In a statement to The Independent, the Department of Homeland Security described Paktyawal as a “criminal illegal alien” who “entered the US under the Biden administration’s Operation Allies Refuge in August 2021”.
“He provided no record of his military service. His criminal history in our country includes an arrest for fraudulent use of food stamps and theft,” they claimed. “On August 20, 2025, Paktyawal’s parole expired.”
Paktyawal, an Afghan special forces soldier, worked for nearly a decade with the 3rd Special Forces Group of the US army in eastern Paktika province, one of the most dangerous places in Afghanistan, his family said.
His family said that he entered the US in 2021 through the official evacuation process and “not by crossing the land border” and was resettled through Catholic charities.
Paktyawal, who had lived in Kabul earlier, applied for asylum and completed the asylum interview.
He received work authorisation and a social security number and one of his children was born a US citizen.
“My brother was not an illegal criminal alien, whatever it is they are saying,” Naseer Paktyawal said. “We were brothers in arms with Americans, served shoulder by shoulder alongside the US military and Nato forces, especially the Americans.”
“He was here legally and he was a hero, a war veteran,” he continued. “He was a hero for his country, his people back home. He was a hero for the American people, for the American society, and for this country. He served the US and very proudly so, and it has given him this death.”
After his arrest, Paktyawal complained of shortness of breath and chest pain during a medical exam at an ICE field office in Dallas, Department of Homeland Security spokesperson Lauren Bis said. He was allowed to make a call to his family and he rang his brother in panic, who said he sounded “extremely scared and panicked”.
“They surrounded me and put me in the car and did not even allow me to say anything,” his brother said Paktyawal told him, adding that he did not know where exactly he was taken to.
“My brother said he was having a hard time breathing and complained of swelling and pain in his body.

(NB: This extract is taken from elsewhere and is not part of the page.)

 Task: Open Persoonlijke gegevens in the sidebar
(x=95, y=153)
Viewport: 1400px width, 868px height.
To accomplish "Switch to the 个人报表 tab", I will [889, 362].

I knew he was scared and he was saying he didn’t know why they had brought him there or where they were gonna take him.”
Homeland Security said Paktyawal was taken to a Parkland hospital on Saturday and his tongue was reported swollen. He died despite being given CPR which his family said confirmed ill-treatment. They alleged he was denied his SOS inhaler.
Paktyawal’s is at least the 24th death in ICE custody this fiscal year, which began in October and is on track to be the deadliest in more than two decades.
Afghan Evac, a group supporting Afghan allies of Nato forces and refugees, described Paktyawal’s death as “highly unusual”.
“Paktyawal survived the war in Afghanistan and trusted the US enough to rebuild his life here,” the group said.
“The government should be explaining how a 41-year-old father of six died less than 24 hours after entering ICE custody,” Shawn VanDiver, the group’s president, said.
“They called a man who helped them in a war a criminal without a conviction while claiming there is ‘no record’ of service without checking interagency systems looks less like fact-finding and more like damage control.”
The family is preparing to go to Afghanistan to bury Paktyawal in his homeland.
“We’re gonna take my brother to the mosque for funeral prayers and then, maybe not tomorrow, maybe the next day, I will take him back to my country Afghanistan and bury him down there,” his brother said.
“No one is safe here, not even a US citizen.”